En 1994, G. Osmond, photographe et collectionneur d’objets d’art, décède après avoir été poussé par-dessus un parapet du piazzale dei Martiri à Rome. Il semble que sa chute résulte d’une altercation avec une femme, Serena Merle. Vingt six ans après les faits, le petit-fils de la victime, Henri, cherche à en savoir plus sur son grand-père et sur les évènements qui ont entrainé sa mort. Cinq femmes vont se succéder pour raconter leur vérité et leurs souvenirs.
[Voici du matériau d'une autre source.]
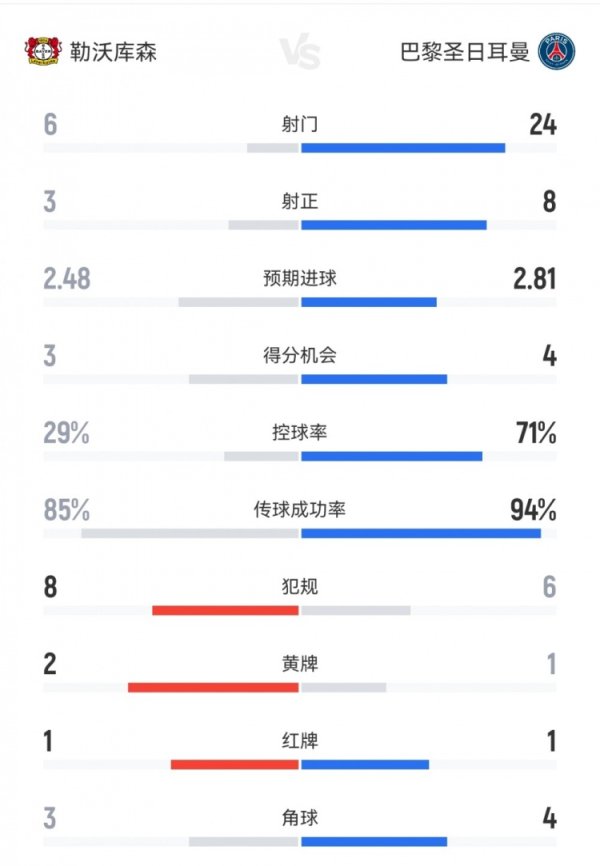Viewport: 600px width, 866px height.
Task: Select the 犯规 fouls label
Action: click(x=300, y=586)
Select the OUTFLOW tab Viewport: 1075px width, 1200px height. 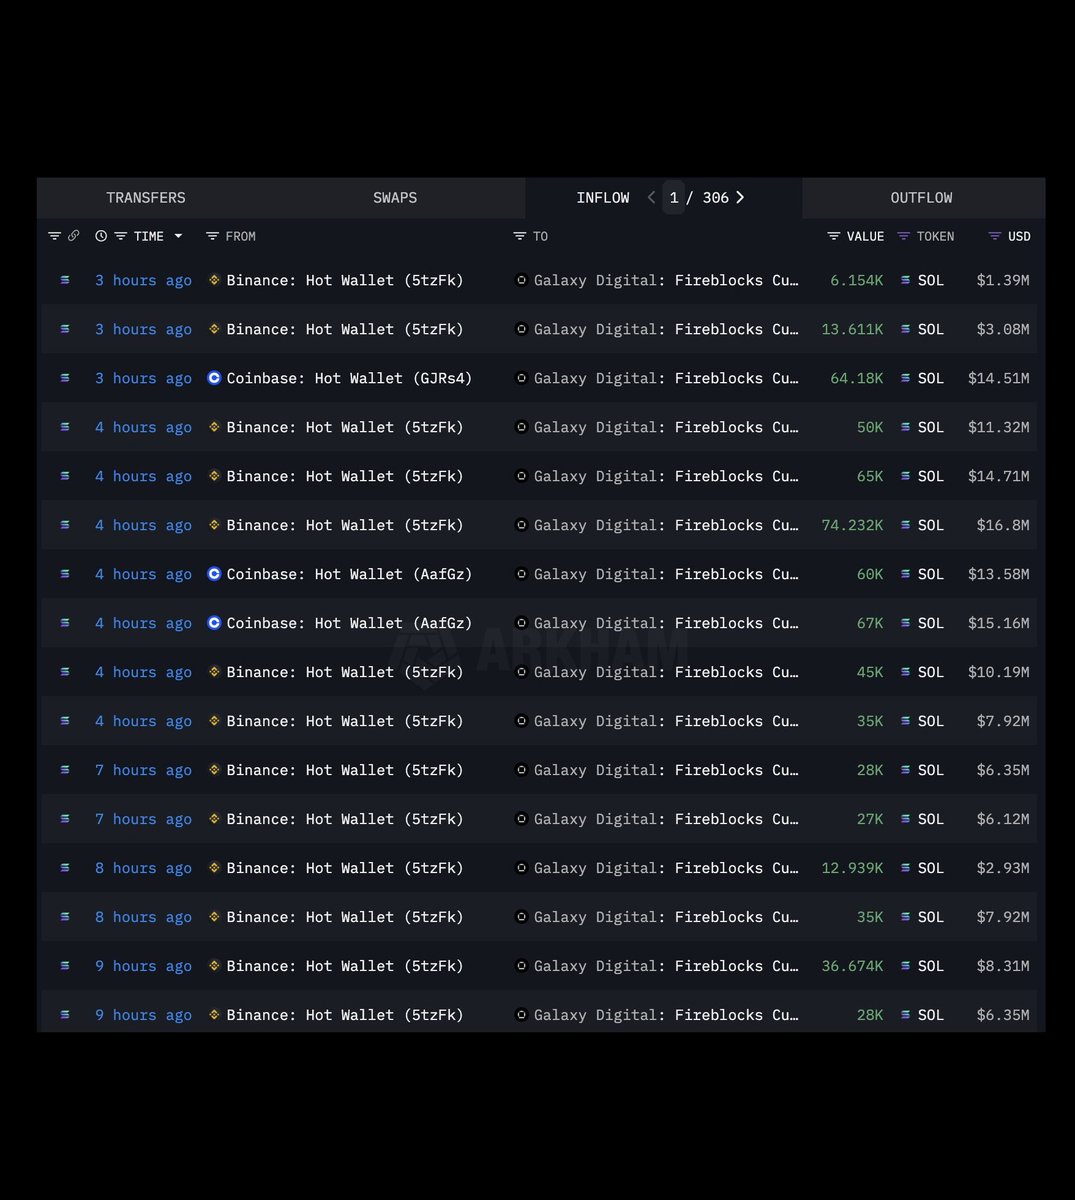(921, 198)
« Chimère » s’ouvre sur une citation d’Henry James, que Julie Wolkenstein connait si bien : « On ne dit jamais tout. » Chacune des narratrices va faire la preuve de la justesse du romancier américain. La narration se fait de façon différente pour les cinq femmes : un long mail envoyé au petit-fils de la victime, un monologue, des notes pour un article de journal, des séances de psy et une narration classique à la troisième personne du singulier. Les faits sont ainsi étudiés sous des angles variés et nous entrainent à Paris, Rome, Florence ou Saint-Pair-sur-Mer des années 70 à l’année 2024. Comme tout bon polar, de nombreux secrets, des deuils, des histoires d’argent émaillent la vie de cette famille. Le lecteur pourra s’amuser à reconstituer le puzzle, à déjouer les fausses pistes semées avec malice par Julie Wolkenstein. La galerie de personnages est particulièrement riche.
Hommage à « Portrait de femme », ce qui n’a évidemment rien pour me déplaire, et aux polars que Julie Wolkenstein affectionne, « Chimère » m’a totalement enchantée. La fluidité de la prose de l’autrice, la construction astucieuse du roman ont grandement contribué à mon plaisir de lecture.